WORK REQUEST:
Beginning with the line that holds "This screenshot has width=1920, height=996.", copy each line exactly through the end of the entries, but leave the pictures out.

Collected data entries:

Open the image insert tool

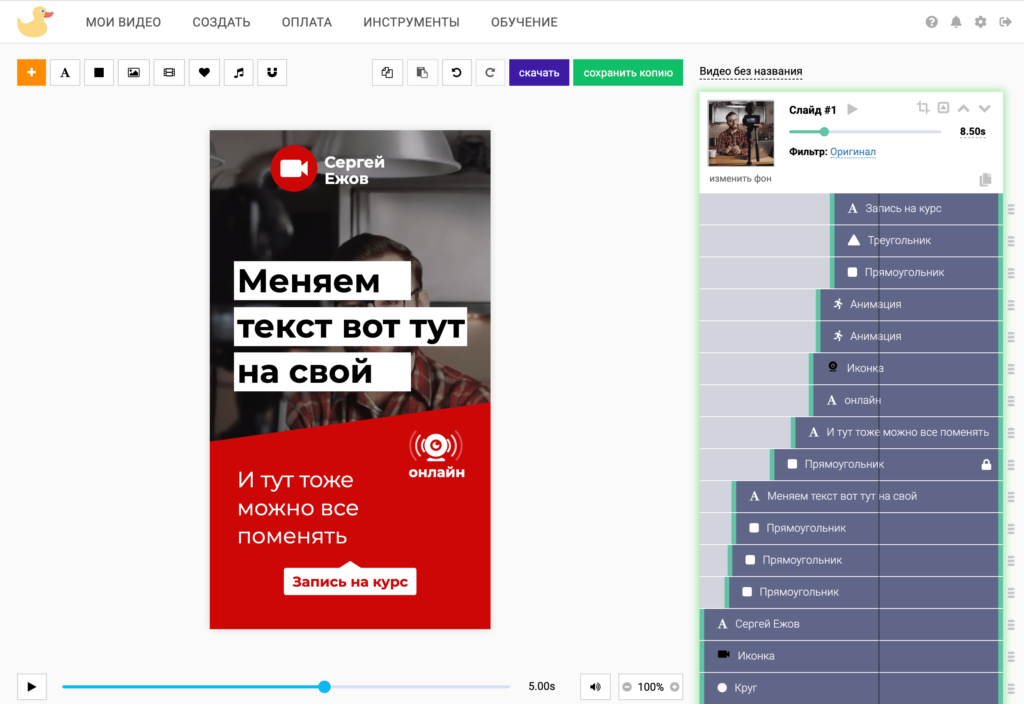(x=134, y=72)
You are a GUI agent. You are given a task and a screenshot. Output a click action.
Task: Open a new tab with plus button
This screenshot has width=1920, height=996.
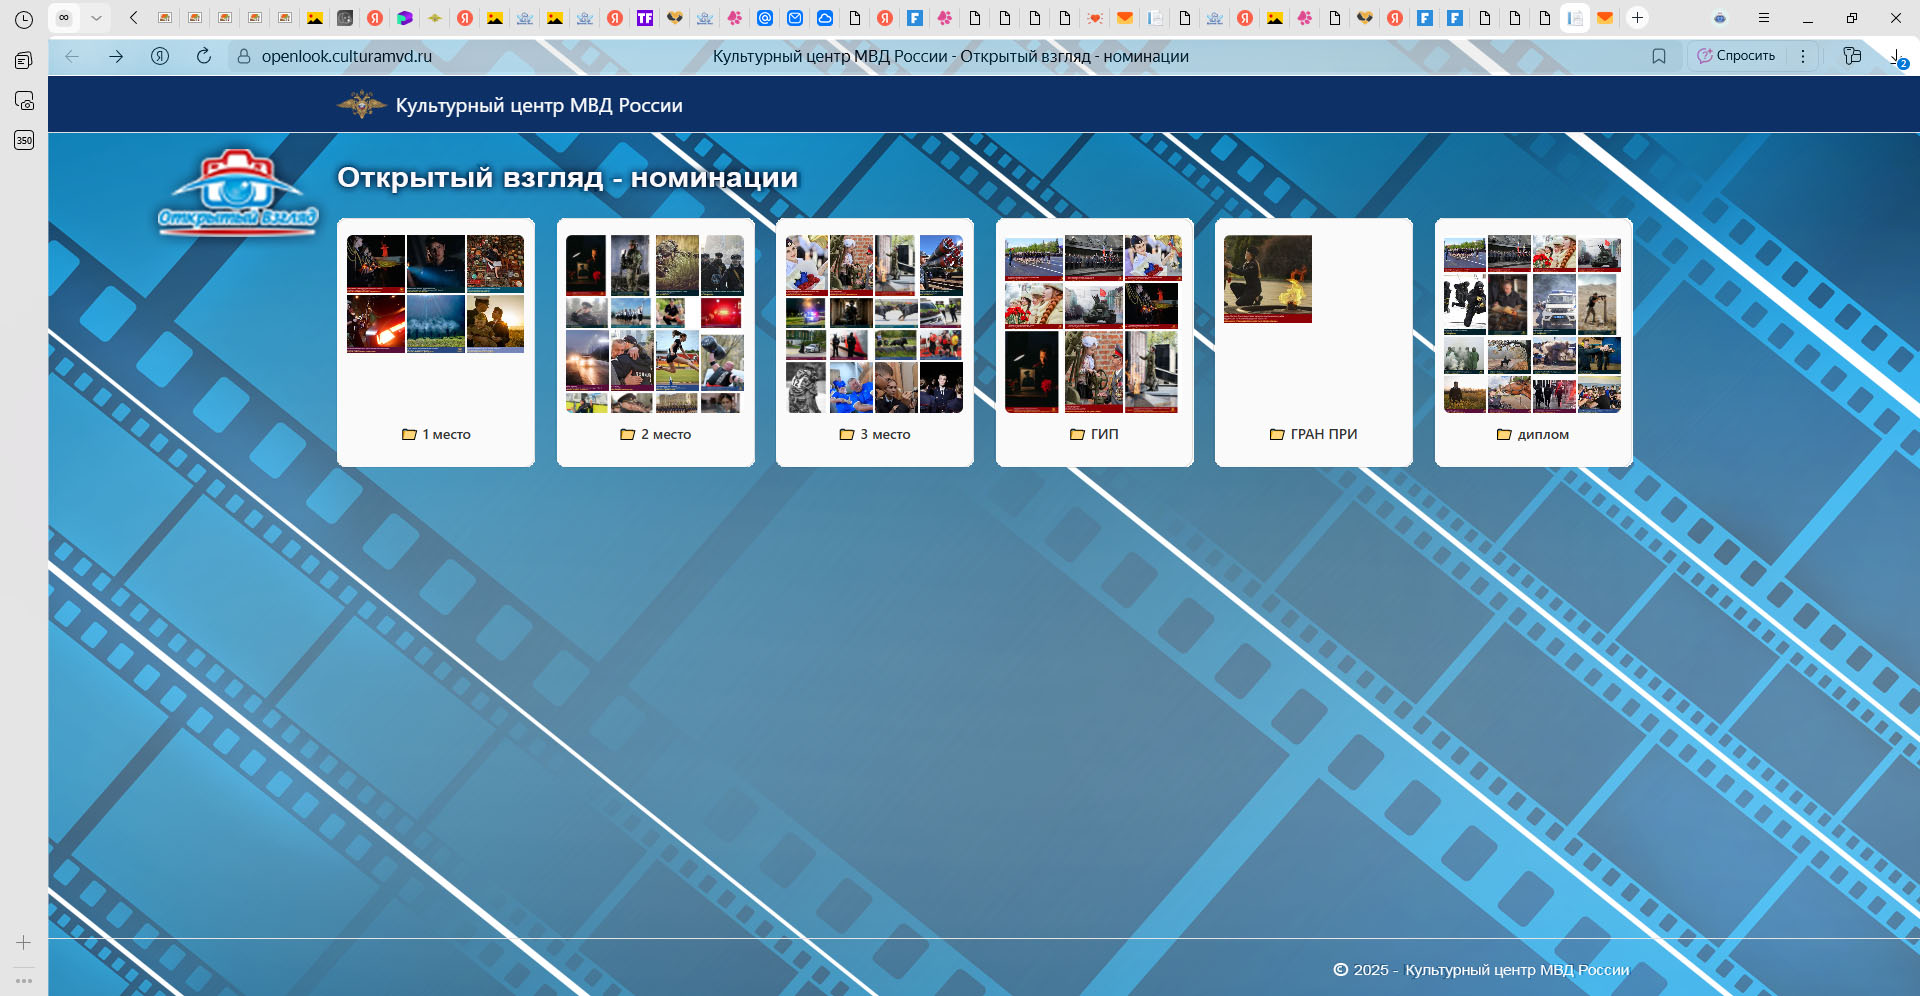(1637, 18)
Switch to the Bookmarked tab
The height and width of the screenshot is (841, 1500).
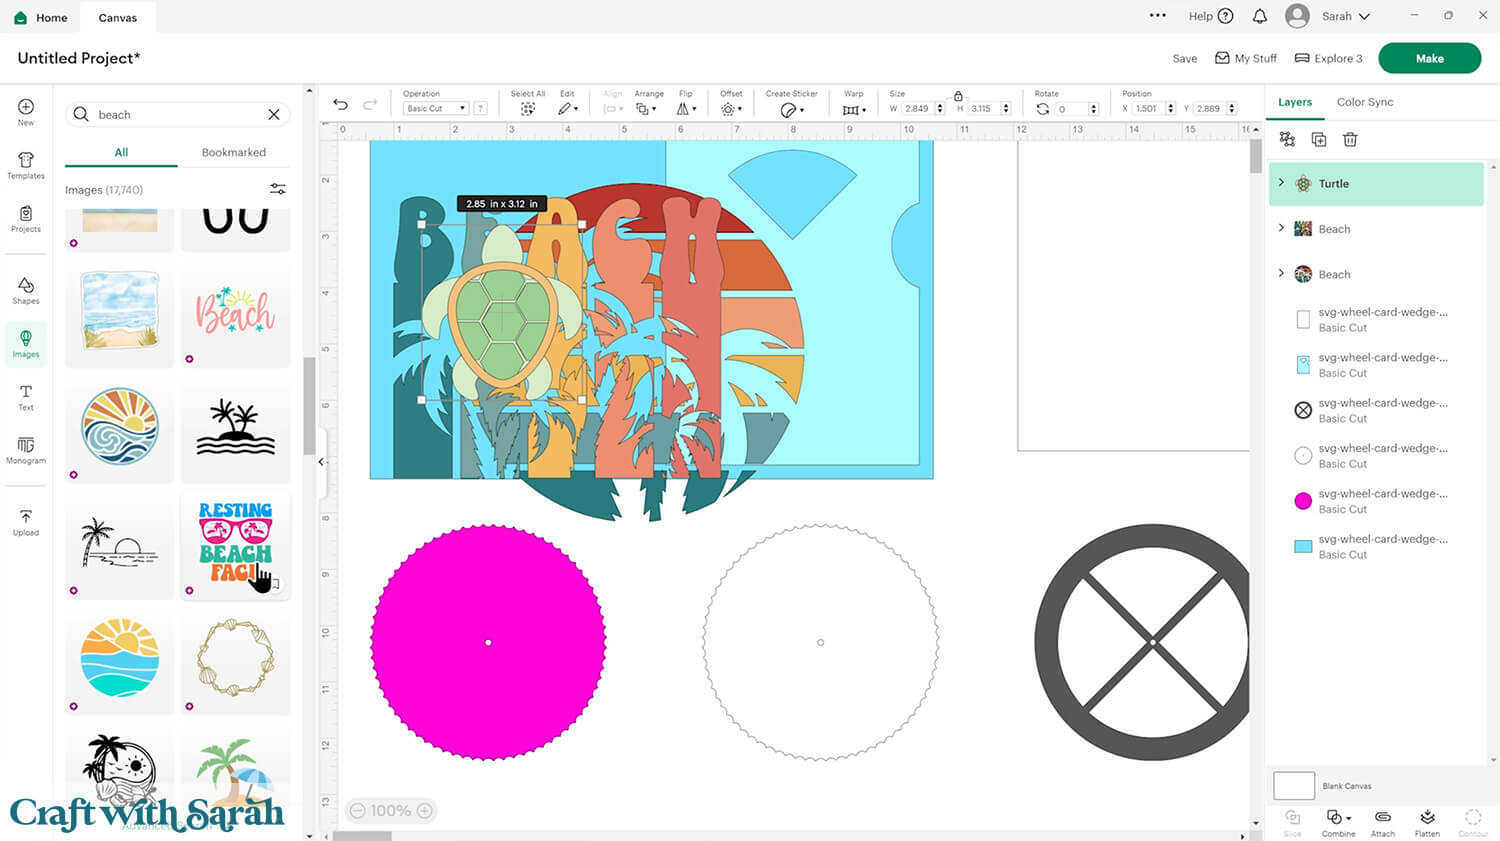tap(233, 152)
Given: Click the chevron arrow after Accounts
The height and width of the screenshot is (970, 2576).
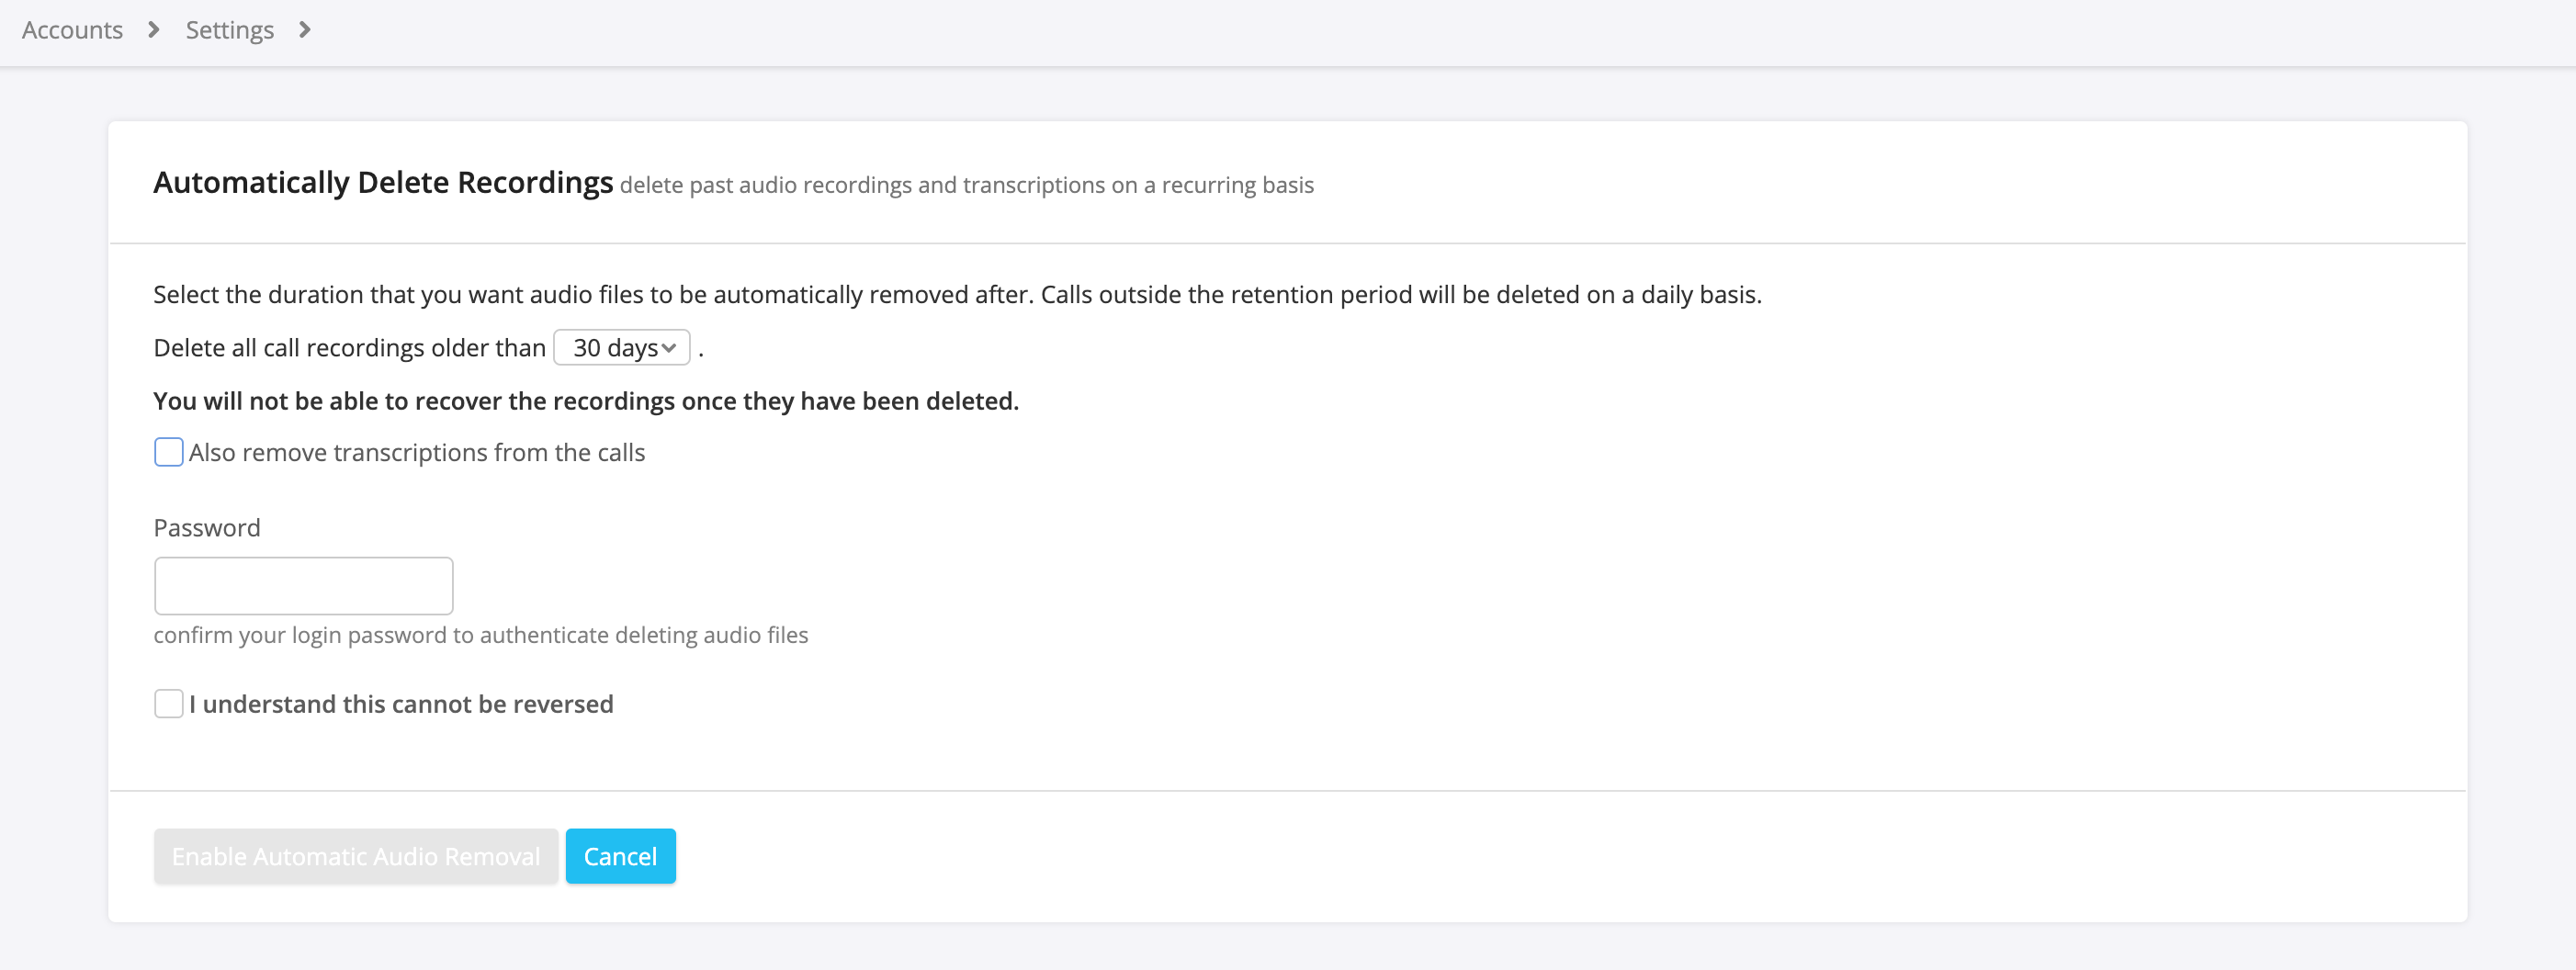Looking at the screenshot, I should [153, 30].
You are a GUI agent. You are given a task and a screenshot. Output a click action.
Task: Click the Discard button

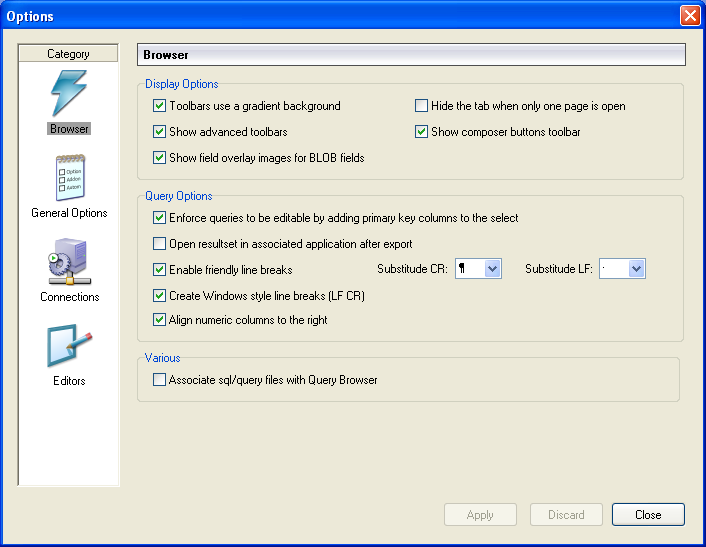[x=566, y=515]
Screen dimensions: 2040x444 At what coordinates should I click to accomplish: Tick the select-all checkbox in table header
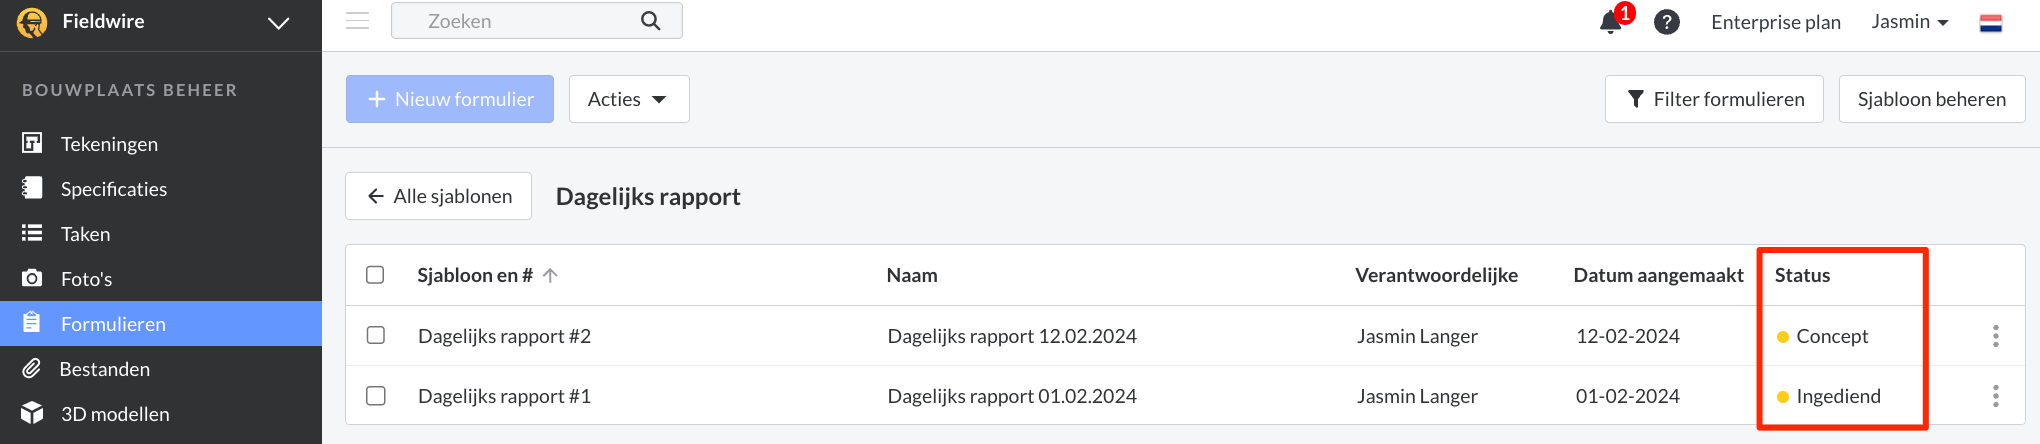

OUTPUT BELOW:
This screenshot has width=1920, height=996.
(1637, 18)
Switch to the Bookmarked tab
The height and width of the screenshot is (841, 1500).
tap(233, 152)
Given: Click the chevron arrow after Accounts
The height and width of the screenshot is (970, 2576).
Looking at the screenshot, I should [153, 30].
You are a GUI agent. You are given a task and a screenshot. Output a click action.
Task: Click the Discard button

[x=566, y=515]
Screen dimensions: 2040x444 At what coordinates should I click to accomplish: Tick the select-all checkbox in table header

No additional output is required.